The magnetic behavior of 1 and 2 in the form of χ_MT vs. T plots [χ_M being the direct-current (dc) molar susceptibility per dicopper(II) unit] is shown in Fig. 5 and S11,‡ respectively. At room temperature, χ_MT is equal to 0.80 (1) and 0.81 cm³ mol⁻¹ K (2), values which are close to the expected one for two magnetically isolated copper(II) ions. χ_MT remains almost constant until 50 K, and it further increases continuously to reach 0.97 (1) and 0.98 cm³ mol⁻¹ K (2) at 2.0 K. These features are characteristic of ferromagnetically coupled dicopper(II) systems, such as 1 and 2. The magnetic data were fitted through the Bleaney–Bowers equation,²⁷ which is derived from the spin Hamiltonian H = −JS_Cu1·S_Cu2 + βH(g_Cu1S_Cu1 + g_Cu2S_Cu2) where J stands for the exchange magnetic coupling parameter and g_Cu1 = g_Cu2 = g is the average Landé factor considered isotropic.
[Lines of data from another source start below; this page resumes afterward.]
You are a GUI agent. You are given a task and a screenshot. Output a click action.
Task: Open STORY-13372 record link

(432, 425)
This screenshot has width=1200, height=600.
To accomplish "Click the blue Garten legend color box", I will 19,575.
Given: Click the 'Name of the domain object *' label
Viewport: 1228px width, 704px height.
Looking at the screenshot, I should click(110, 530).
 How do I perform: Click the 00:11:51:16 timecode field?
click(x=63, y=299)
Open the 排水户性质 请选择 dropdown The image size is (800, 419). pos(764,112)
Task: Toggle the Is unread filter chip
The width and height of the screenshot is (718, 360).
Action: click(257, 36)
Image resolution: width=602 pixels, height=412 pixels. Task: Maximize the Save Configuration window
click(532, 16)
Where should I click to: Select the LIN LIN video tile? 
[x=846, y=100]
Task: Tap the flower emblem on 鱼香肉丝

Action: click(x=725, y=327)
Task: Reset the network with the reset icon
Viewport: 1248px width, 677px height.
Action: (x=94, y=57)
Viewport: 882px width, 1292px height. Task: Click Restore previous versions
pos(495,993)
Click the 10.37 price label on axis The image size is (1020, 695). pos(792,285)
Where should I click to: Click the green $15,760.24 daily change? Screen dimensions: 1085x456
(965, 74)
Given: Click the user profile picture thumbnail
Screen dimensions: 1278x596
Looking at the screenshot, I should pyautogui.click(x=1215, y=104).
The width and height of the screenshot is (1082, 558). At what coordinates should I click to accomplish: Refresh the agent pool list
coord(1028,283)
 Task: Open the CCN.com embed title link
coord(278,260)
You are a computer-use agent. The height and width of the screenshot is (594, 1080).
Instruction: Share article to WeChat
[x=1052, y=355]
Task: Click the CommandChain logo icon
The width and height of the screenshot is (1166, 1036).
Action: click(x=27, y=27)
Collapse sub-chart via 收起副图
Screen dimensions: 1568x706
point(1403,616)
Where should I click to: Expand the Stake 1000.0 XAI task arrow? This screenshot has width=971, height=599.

The theoretical curves are in good agreement with the experimental data and provide the following set of best-fit parameters: g = 2.06 (1)/2.08 (2) and J = +1.83 (1)/+1.72 cm⁻¹ (2).

Fig. 5 Thermal dependence of χ_MT for 1: (empty circles) experimental; (solid line) best-fit curve through the Bleaney–Bowers equation. The inset shows details of the low-temperature region.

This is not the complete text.